Dealing With Territorial and Protective Aggression

Dogs are instinctually territorial and protective.  They develop a sense of “ownership” related to places, people, and objects and will view unknown people and animals as “intruders.”  Some dogs are satisfied simply marking their “territory.” Others will respond to intruders by taking an assertive posture, staring, or barking and then assessing the newcomer’s response. If the newcomer shows no aggression, these dogs usually take no further action. At the most extreme end of the spectrum are dogs that take action to defend their places, people, and belongings even if there is no actual threat. Dogs that growl, snarl, or lunge without first posturing, staring, and waiting are exhibiting territorial and/or protective aggression. This extreme response is inappropriate and dangerous.  

When a Threat is Not a Threat. . .  

Protective behavior (directed at protecting people, other animals, and objects) and territorial behavior (directed at keeping intruders away out of a particular area or place, such as a house, a yard, or a room) are inappropriate unless there is an actual threat, such as an attack or a break-in. Unfortunately, from your dog’s perspective, any unknown person or thing can be perceived as a threat. When he sees two children roughhousing, he may think they are attacking one another. When he sees a stranger approaching your front door, he has no way of knowing whether it is a burglar or a delivery person.  An ordinary day is full of situations in which a dog with territorial or protective aggression may perceive (and act upon) a threat where there is none.  

  • Delivery people or the mail carrier approaching your door 
  • People walking their dogs near your home or yard 
  • Unfamiliar people entering your yard (Even if they are your friends, if your dog doesn’t know them, they are strangers.) 
  • Unfamiliar people letting themselves into your house (Particularly if you or your children are entertaining outdoors, your guests may be going in and out of the house without you.)

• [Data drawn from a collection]
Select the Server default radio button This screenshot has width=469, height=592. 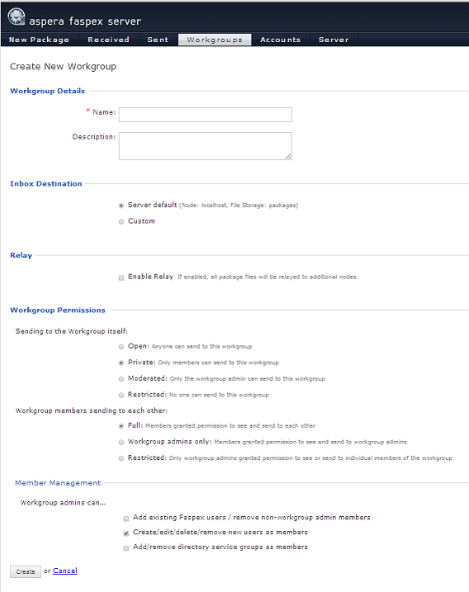(x=121, y=206)
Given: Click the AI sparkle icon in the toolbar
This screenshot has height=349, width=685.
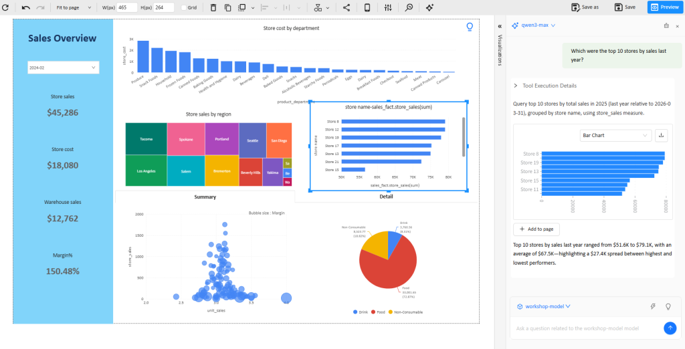Looking at the screenshot, I should tap(429, 7).
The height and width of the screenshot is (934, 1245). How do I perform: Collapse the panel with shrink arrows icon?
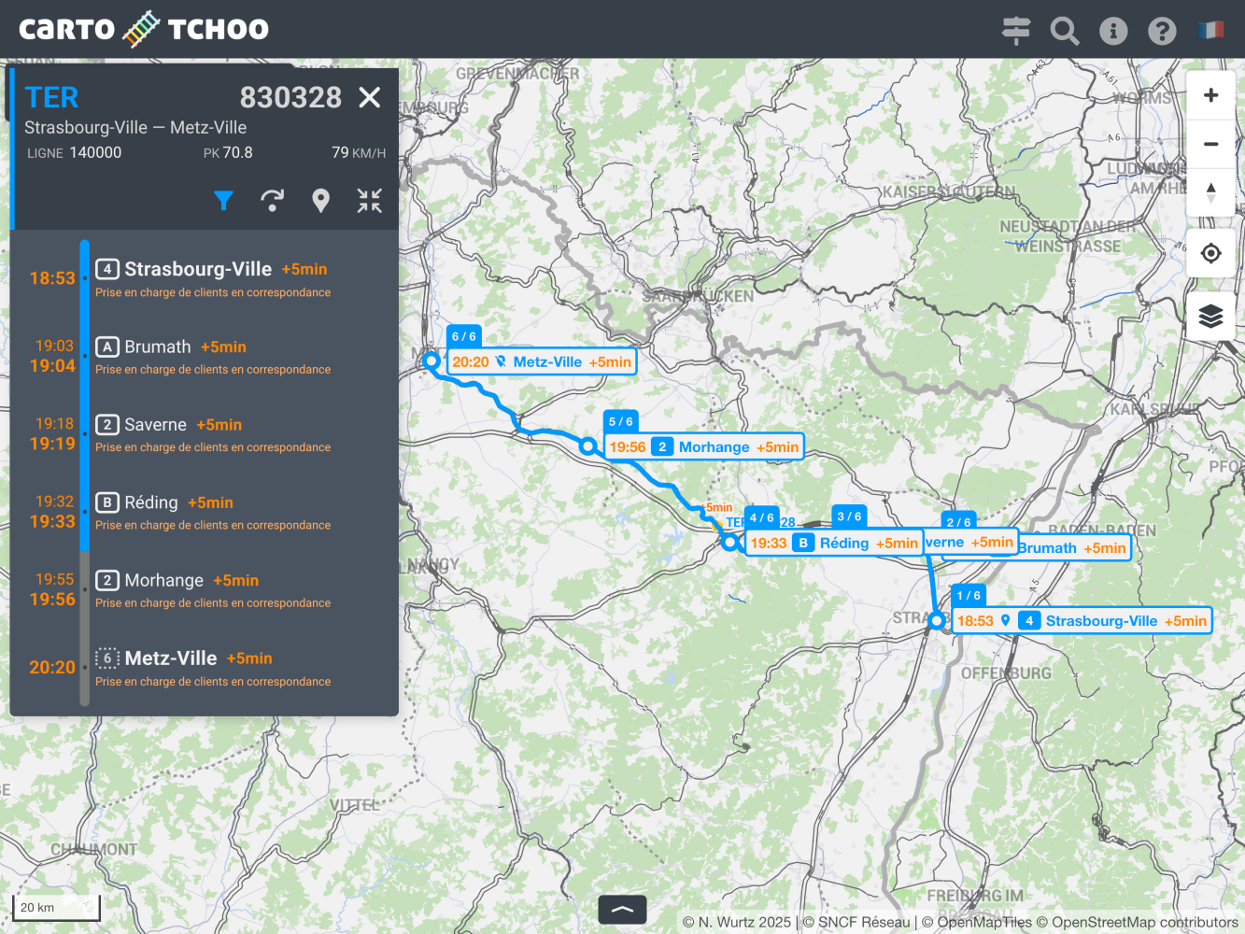point(369,200)
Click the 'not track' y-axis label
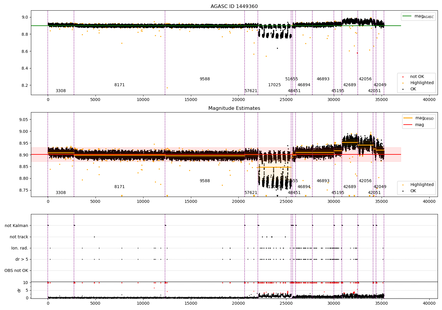The image size is (442, 310). [x=19, y=237]
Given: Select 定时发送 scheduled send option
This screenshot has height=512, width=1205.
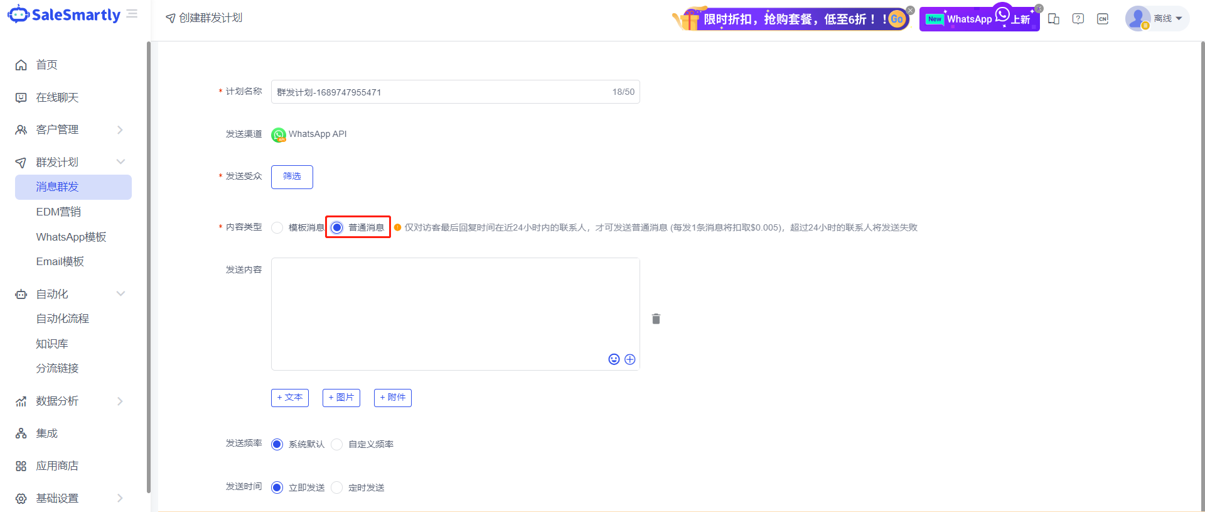Looking at the screenshot, I should pos(337,488).
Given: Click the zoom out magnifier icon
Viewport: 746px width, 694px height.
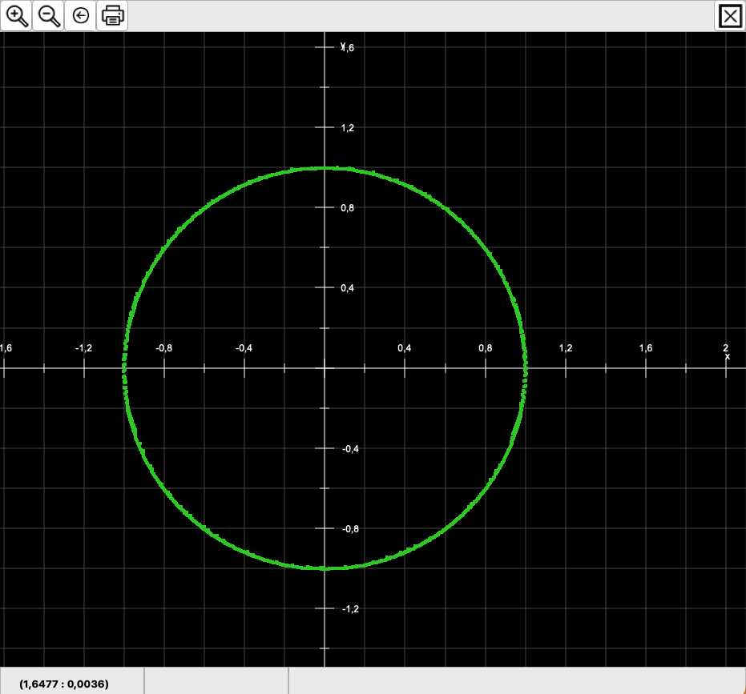Looking at the screenshot, I should click(x=49, y=16).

• [EXERCISE SET]
**1)** Reproduce the stretch of the passage on territorial and protective aggression from "When a Threat" through "there is none." word for word.
**2)** Rewrite the stretch of the rows from the line containing "Given: Click the AI" through the end of the rows as a numbered list, leaving out blank lines. Omit the pictures from your answer.
The passage on territorial and protective aggression and the rows are unrelated to each other.

• [FULL SOLUTIONS]
**1)**
When a Threat is Not a Threat. . .  

Protective behavior (directed at protecting people, other animals, and objects) and territorial behavior (directed at keeping intruders away out of a particular area or place, such as a house, a yard, or a room) are inappropriate unless there is an actual threat, such as an attack or a break-in. Unfortunately, from your dog’s perspective, any unknown person or thing can be perceived as a threat. When he sees two children roughhousing, he may think they are attacking one another. When he sees a stranger approaching your front door, he has no way of knowing whether it is a burglar or a delivery person.  An ordinary day is full of situations in which a dog with territorial or protective aggression may perceive (and act upon) a threat where there is none.

**2)**
1. Given: Click the AI sparkle icon in the toolbar
2. This screenshot has height=349, width=685.
3. Looking at the screenshot, I should tap(429, 7).
4. The height and width of the screenshot is (934, 1245). How do I perform: Collapse the panel with shrink arrows icon?
5. point(369,200)
6. Click the 'not track' y-axis label
7. The image size is (442, 310). [x=19, y=237]
8. Given: Select 定时发送 scheduled send option
9. This screenshot has height=512, width=1205.
10. Looking at the screenshot, I should pos(337,488).
11. Given: Click the zoom out magnifier icon
12. Viewport: 746px width, 694px height.
13. Looking at the screenshot, I should click(x=49, y=16).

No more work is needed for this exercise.